• Work to complete
Would you output the whole listing below, exactly as it reads?

• Task inputs
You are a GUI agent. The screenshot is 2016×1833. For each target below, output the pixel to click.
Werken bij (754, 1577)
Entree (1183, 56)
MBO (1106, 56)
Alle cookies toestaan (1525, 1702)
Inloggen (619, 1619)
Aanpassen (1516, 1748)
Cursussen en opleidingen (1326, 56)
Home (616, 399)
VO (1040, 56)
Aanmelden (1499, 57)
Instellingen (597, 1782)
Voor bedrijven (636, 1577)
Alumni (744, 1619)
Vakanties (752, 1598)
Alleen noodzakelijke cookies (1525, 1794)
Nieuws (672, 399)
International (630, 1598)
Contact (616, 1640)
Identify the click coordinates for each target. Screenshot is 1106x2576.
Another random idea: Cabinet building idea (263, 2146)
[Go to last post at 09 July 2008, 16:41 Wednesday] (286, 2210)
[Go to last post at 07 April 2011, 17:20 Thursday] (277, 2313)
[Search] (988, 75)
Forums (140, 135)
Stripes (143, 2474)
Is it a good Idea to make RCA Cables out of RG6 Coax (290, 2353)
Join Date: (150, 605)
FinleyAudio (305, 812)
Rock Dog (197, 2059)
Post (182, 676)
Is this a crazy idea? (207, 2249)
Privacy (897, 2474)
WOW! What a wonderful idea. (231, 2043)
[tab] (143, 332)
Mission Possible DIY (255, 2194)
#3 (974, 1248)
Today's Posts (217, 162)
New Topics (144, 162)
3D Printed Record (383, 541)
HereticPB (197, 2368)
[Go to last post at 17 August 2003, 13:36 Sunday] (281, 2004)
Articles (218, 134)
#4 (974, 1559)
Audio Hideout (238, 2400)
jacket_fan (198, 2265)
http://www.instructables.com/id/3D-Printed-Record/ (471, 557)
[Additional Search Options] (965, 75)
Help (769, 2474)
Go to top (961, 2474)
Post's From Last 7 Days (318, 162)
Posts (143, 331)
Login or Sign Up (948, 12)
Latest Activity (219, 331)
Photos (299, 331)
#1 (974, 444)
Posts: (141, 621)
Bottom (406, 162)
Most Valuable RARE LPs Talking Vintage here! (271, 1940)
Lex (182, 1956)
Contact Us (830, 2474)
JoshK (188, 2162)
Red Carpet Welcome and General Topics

• Completed exercise
You are a GUI agent. The screenshot is 2016×1833. For each target below, output the pixel to click.
Werken bij (754, 1577)
Entree (1183, 56)
MBO (1106, 56)
Alle cookies toestaan (1525, 1702)
Inloggen (619, 1619)
Aanpassen (1516, 1748)
Cursussen en opleidingen (1326, 56)
Home (616, 399)
VO (1040, 56)
Aanmelden (1499, 57)
Instellingen (597, 1782)
Voor bedrijven (636, 1577)
Alumni (744, 1619)
Vakanties (752, 1598)
Alleen noodzakelijke cookies (1525, 1794)
Nieuws (672, 399)
International (630, 1598)
Contact (616, 1640)
Identify the click coordinates for each target. Screenshot is 1106x2576.
Another random idea: Cabinet building idea (263, 2146)
[Go to last post at 09 July 2008, 16:41 Wednesday] (286, 2210)
[Go to last post at 07 April 2011, 17:20 Thursday] (277, 2313)
[Search] (988, 75)
Forums (140, 135)
Stripes (143, 2474)
Is it a good Idea to make RCA Cables out of RG6 Coax (290, 2353)
Join Date: (150, 605)
FinleyAudio (305, 812)
Rock Dog (197, 2059)
Post (182, 676)
Is this a crazy idea? (207, 2249)
Privacy (897, 2474)
WOW! What a wonderful idea. (231, 2043)
[tab] (143, 332)
Mission Possible DIY (255, 2194)
#3 (974, 1248)
Today's Posts (217, 162)
New Topics (144, 162)
3D Printed Record (383, 541)
HereticPB (197, 2368)
[Go to last post at 17 August 2003, 13:36 Sunday] (281, 2004)
Articles (218, 134)
#4 (974, 1559)
Audio Hideout (238, 2400)
jacket_fan (198, 2265)
http://www.instructables.com/id/3D-Printed-Record/ (471, 557)
[Additional Search Options] (965, 75)
Help (769, 2474)
Go to top (961, 2474)
Post's From Last 7 Days (318, 162)
Posts (143, 331)
Login or Sign Up (948, 12)
Latest Activity (219, 331)
Photos (299, 331)
#1 (974, 444)
Posts: (141, 621)
Bottom (406, 162)
Most Valuable RARE LPs Talking Vintage here! (271, 1940)
Lex (182, 1956)
Contact Us (830, 2474)
JoshK (188, 2162)
Red Carpet Welcome and General Topics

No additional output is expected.